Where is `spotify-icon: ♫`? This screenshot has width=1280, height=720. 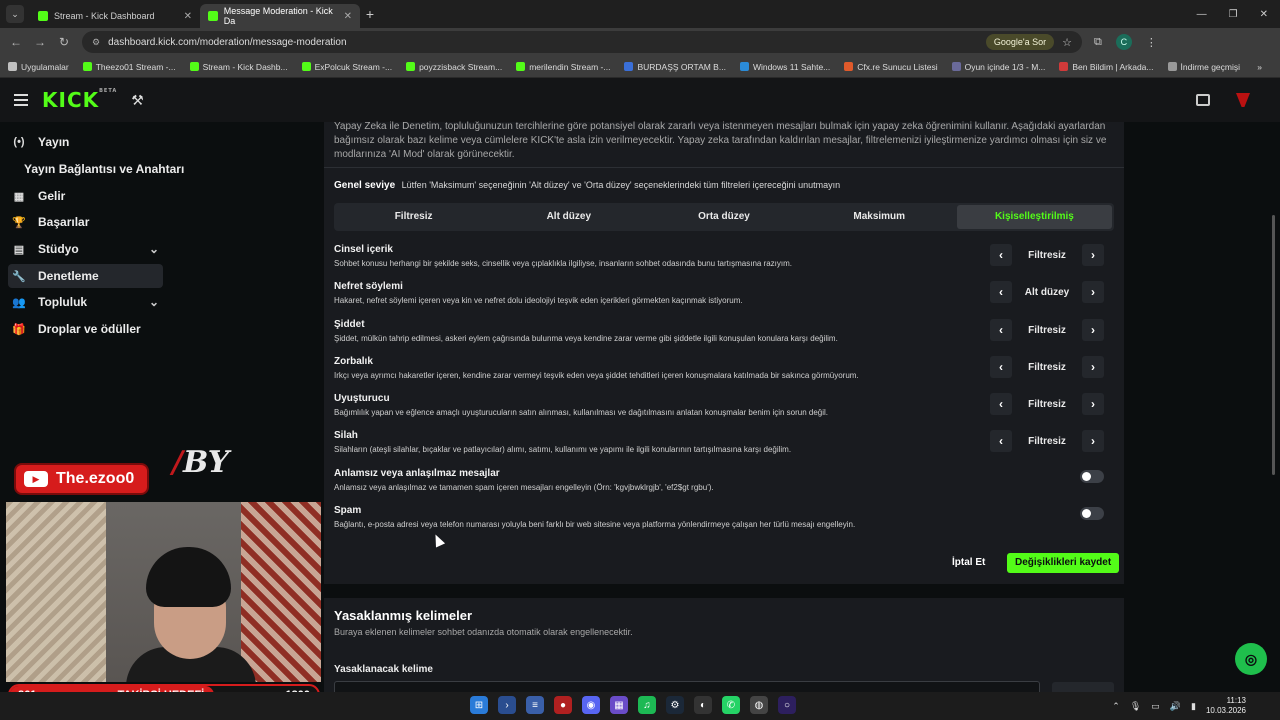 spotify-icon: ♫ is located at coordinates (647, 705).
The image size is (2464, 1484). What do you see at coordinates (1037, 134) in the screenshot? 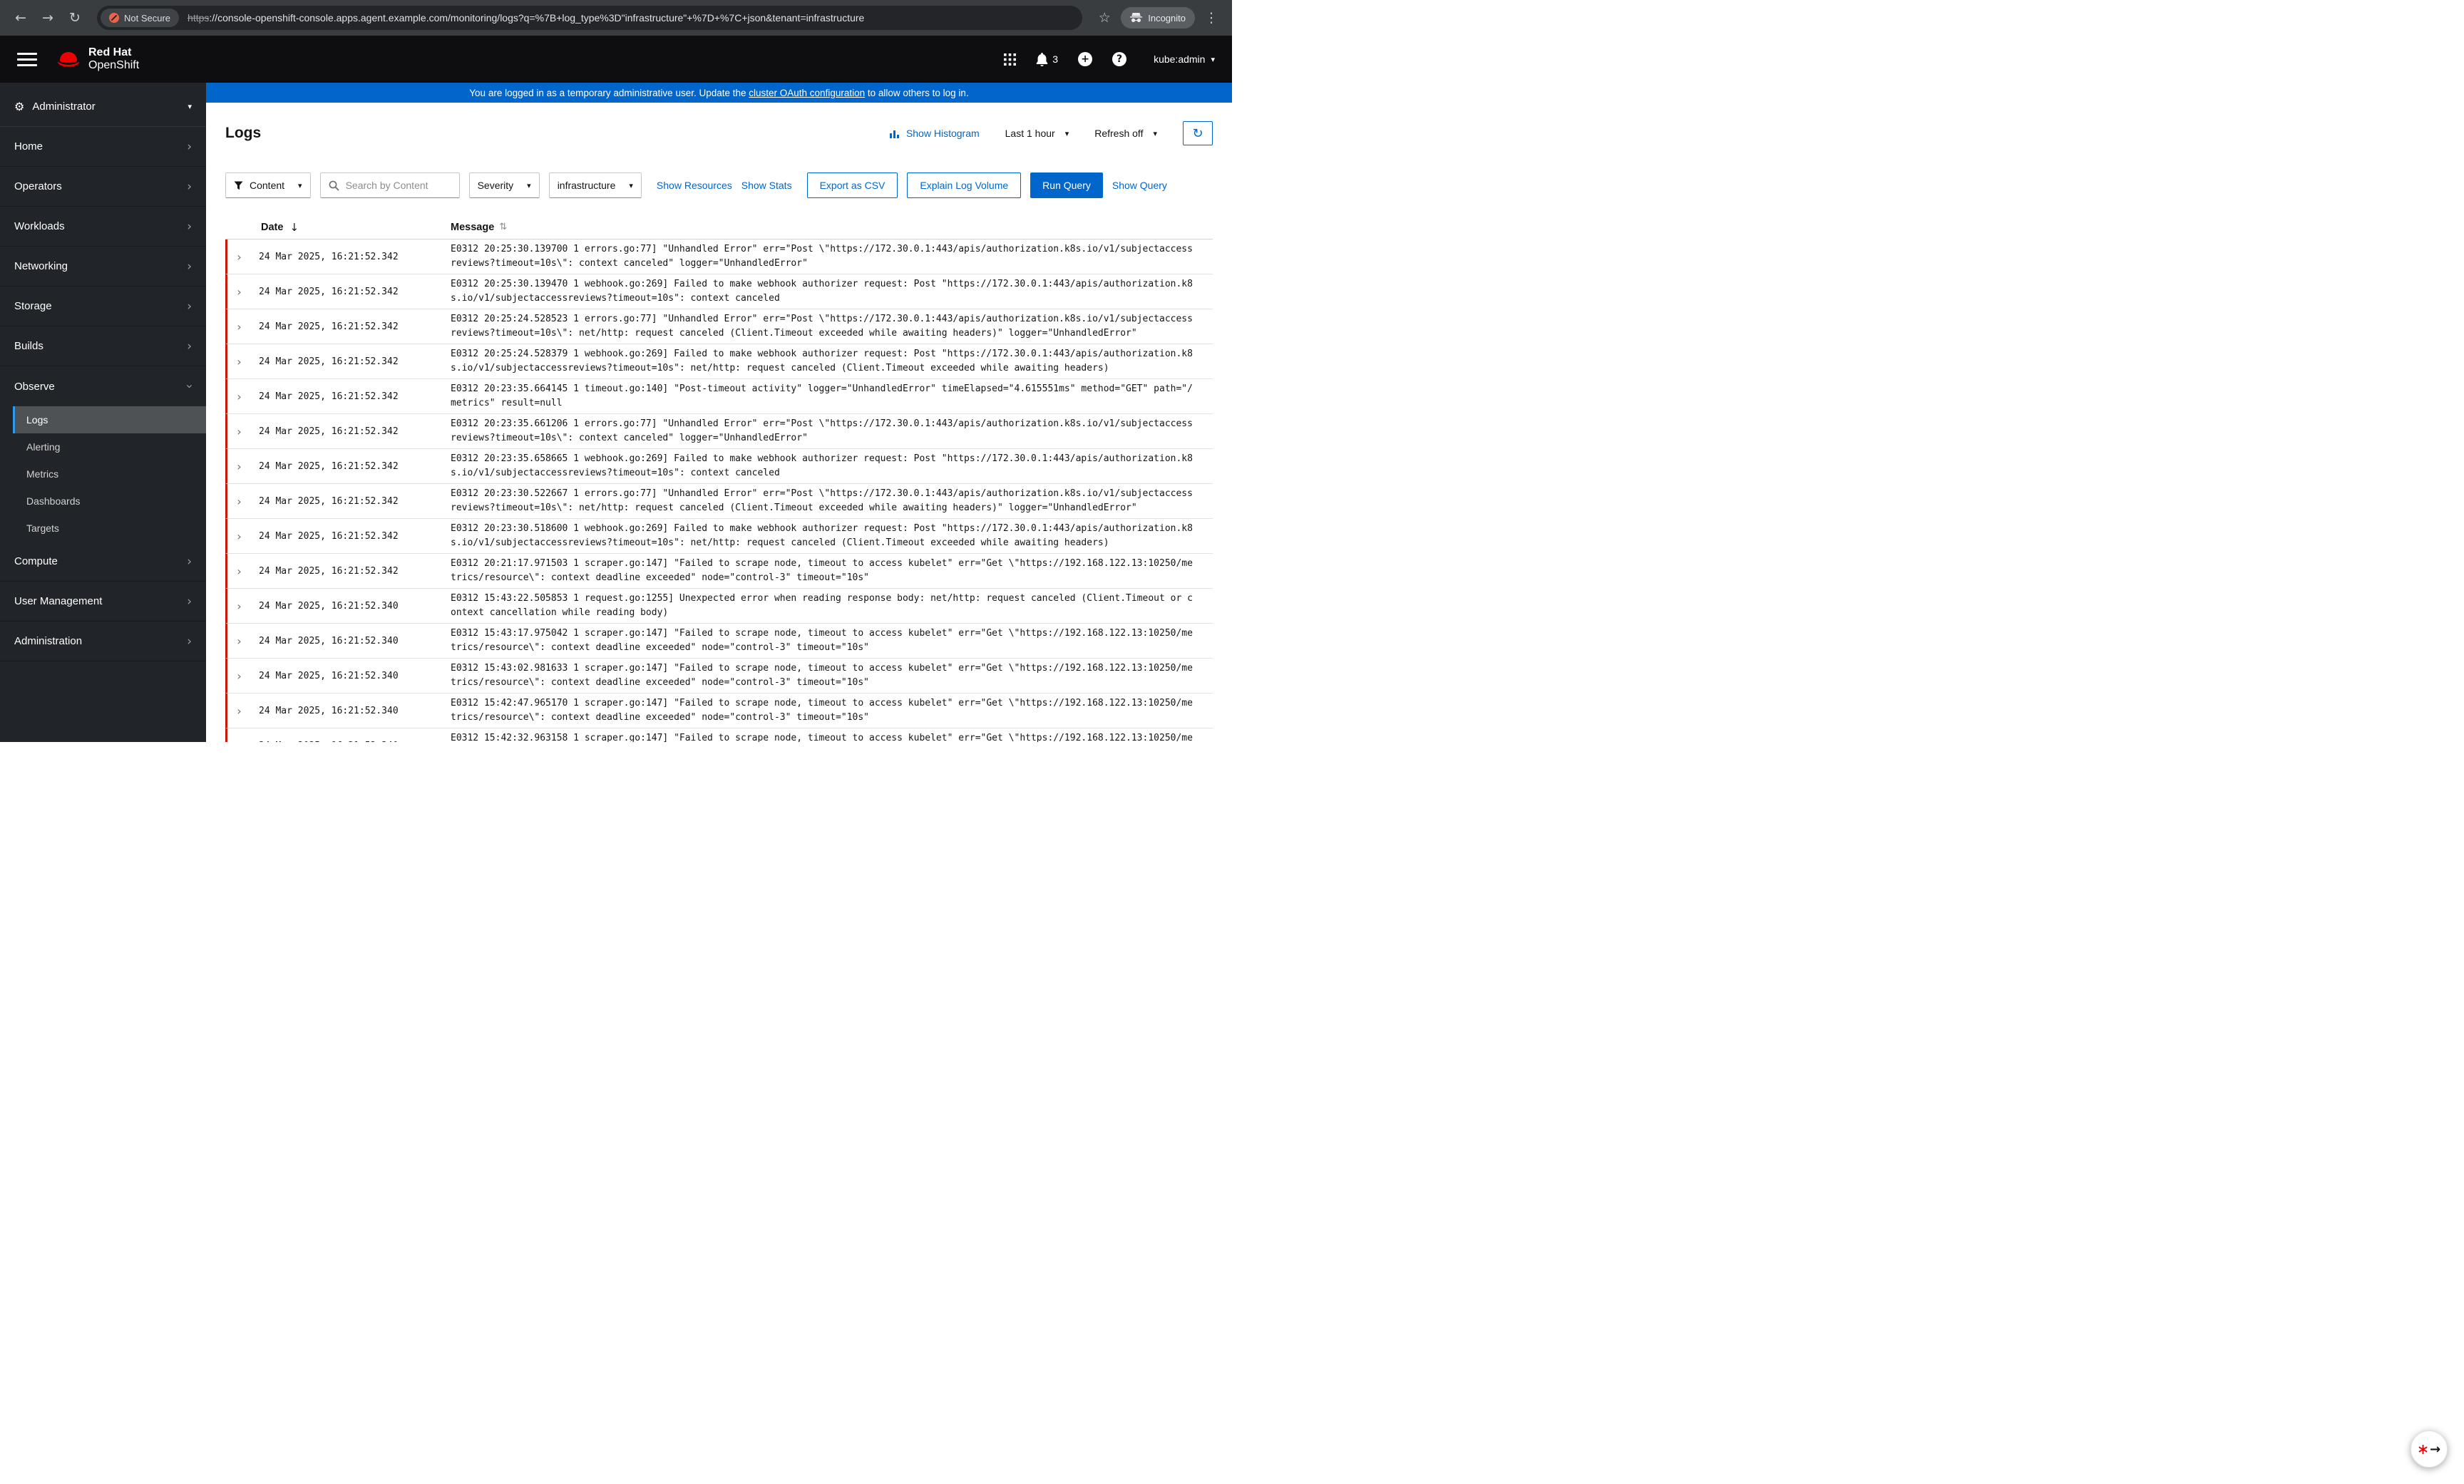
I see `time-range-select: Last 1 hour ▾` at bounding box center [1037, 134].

...

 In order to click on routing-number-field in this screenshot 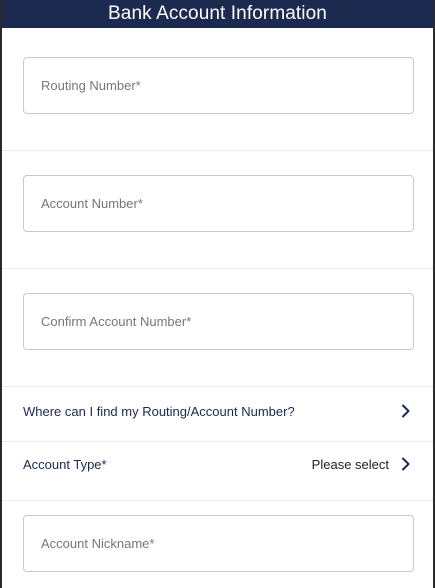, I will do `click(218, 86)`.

...

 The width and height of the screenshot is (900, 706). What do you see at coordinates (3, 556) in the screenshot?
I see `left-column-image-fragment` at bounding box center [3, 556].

Problem details: Please copy the records starting at the line that contains "The image size" and ending at the line that contains "center [1037, 134].", and leave the pictures out of your answer.

Solution below:
The image size is (2464, 1484). What do you see at coordinates (1037, 134) in the screenshot? 
I see `time-range-select: Last 1 hour ▾` at bounding box center [1037, 134].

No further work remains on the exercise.